TASK GOAL |
Render the data below as a JSON list of strings, one string per line, omitting blank lines.

Data for locating words and elements |
== == ==

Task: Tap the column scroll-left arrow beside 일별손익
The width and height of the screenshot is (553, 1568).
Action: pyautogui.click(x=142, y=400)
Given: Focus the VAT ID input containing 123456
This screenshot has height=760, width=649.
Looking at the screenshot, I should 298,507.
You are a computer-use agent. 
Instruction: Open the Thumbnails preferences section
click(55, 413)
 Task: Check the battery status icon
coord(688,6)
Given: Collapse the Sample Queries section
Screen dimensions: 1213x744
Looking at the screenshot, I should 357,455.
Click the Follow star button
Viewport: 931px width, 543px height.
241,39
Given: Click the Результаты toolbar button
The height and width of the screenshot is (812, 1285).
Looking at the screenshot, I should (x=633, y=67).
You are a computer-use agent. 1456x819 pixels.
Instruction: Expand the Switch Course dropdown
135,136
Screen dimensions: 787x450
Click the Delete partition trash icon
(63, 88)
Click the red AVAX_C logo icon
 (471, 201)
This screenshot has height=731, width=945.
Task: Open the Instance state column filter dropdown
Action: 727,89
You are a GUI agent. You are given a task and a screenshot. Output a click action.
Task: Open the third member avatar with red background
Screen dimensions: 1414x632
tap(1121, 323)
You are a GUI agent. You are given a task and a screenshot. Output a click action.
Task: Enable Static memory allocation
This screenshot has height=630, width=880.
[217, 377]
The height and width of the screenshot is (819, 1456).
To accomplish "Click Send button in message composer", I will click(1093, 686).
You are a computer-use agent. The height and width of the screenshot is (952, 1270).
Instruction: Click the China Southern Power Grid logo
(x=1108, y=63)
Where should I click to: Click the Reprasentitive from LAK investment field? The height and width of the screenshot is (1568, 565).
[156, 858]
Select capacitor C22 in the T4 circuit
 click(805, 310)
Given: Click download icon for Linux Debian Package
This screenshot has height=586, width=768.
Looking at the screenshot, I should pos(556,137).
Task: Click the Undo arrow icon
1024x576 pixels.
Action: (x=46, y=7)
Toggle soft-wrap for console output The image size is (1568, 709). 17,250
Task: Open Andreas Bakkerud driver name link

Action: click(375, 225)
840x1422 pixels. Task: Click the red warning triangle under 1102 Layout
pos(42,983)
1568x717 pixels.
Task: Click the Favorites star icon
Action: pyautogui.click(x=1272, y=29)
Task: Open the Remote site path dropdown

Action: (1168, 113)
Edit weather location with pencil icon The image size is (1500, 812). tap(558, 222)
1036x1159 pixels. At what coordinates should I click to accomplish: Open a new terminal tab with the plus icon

== == ==

RESULT OF THIS TASK |
[
  "Task: Tap the column scroll-left arrow beside 일별손익",
  "The width and height of the screenshot is (553, 1568).",
  "Action: pyautogui.click(x=142, y=400)",
  "Given: Focus the VAT ID input containing 123456",
  "This screenshot has height=760, width=649.",
  "Looking at the screenshot, I should 298,507.",
  "You are a computer-use agent. ",
  "Instruction: Open the Thumbnails preferences section",
  "click(55, 413)",
  " Task: Check the battery status icon",
  "coord(688,6)",
  "Given: Collapse the Sample Queries section",
  "Screen dimensions: 1213x744",
  "Looking at the screenshot, I should 357,455.",
  "Click the Follow star button",
  "Viewport: 931px width, 543px height.",
  "241,39",
  "Given: Click the Результаты toolbar button",
  "The height and width of the screenshot is (812, 1285).",
  "Looking at the screenshot, I should (x=633, y=67).",
  "You are a computer-use agent. 1456x819 pixels.",
  "Instruction: Expand the Switch Course dropdown",
  "135,136",
  "Screen dimensions: 787x450",
  "Click the Delete partition trash icon",
  "(63, 88)",
  "Click the red AVAX_C logo icon",
  " (471, 201)",
  "This screenshot has height=731, width=945.",
  "Task: Open the Instance state column filter dropdown",
  "Action: 727,89",
  "You are a GUI agent. You are given a task and a screenshot. Output a click action.",
  "Task: Open the third member avatar with red background",
  "Screen dimensions: 1414x632",
  "tap(1121, 323)",
  "You are a GUI agent. You are given a task and a screenshot. Output a click action.",
  "Task: Enable Static memory allocation",
  "This screenshot has height=630, width=880.",
  "[217, 377]",
  "The height and width of the screenshot is (819, 1456).",
  "To accomplish \"Click Send button in message composer\", I will click(1093, 686).",
  "You are a computer-use agent. The height and width of the screenshot is (952, 1270).",
  "Instruction: Click the China Southern Power Grid logo",
  "(x=1108, y=63)",
  "Where should I click to: Click the Reprasentitive from LAK investment field? The height and width of the screenshot is (1568, 565).",
  "[156, 858]",
  "Select capacitor C22 in the T4 circuit",
  " click(805, 310)",
  "Given: Click download icon for Linux Debian Package",
  "This screenshot has height=586, width=768.",
  "Looking at the screenshot, I should pos(556,137).",
  "Task: Click the Undo arrow icon",
  "1024x576 pixels.",
  "Action: (x=46, y=7)",
  "Toggle soft-wrap for console output The image size is (1568, 709). 17,250",
  "Task: Open Andreas Bakkerud driver name link",
  "Action: click(375, 225)",
  "840x1422 pixels. Task: Click the red warning triangle under 1102 Layout",
  "pos(42,983)",
  "1568x717 pixels.",
  "Task: Click the Favorites star icon",
  "Action: pyautogui.click(x=1272, y=29)",
  "Task: Open the Remote site path dropdown",
  "Action: (1168, 113)",
  "Edit weather location with pencil icon The image size is (1500, 812). tap(558, 222)",
  "1036x1159 pixels. At what coordinates should I click to accomplish: Open a new terminal tab with the plus icon"
]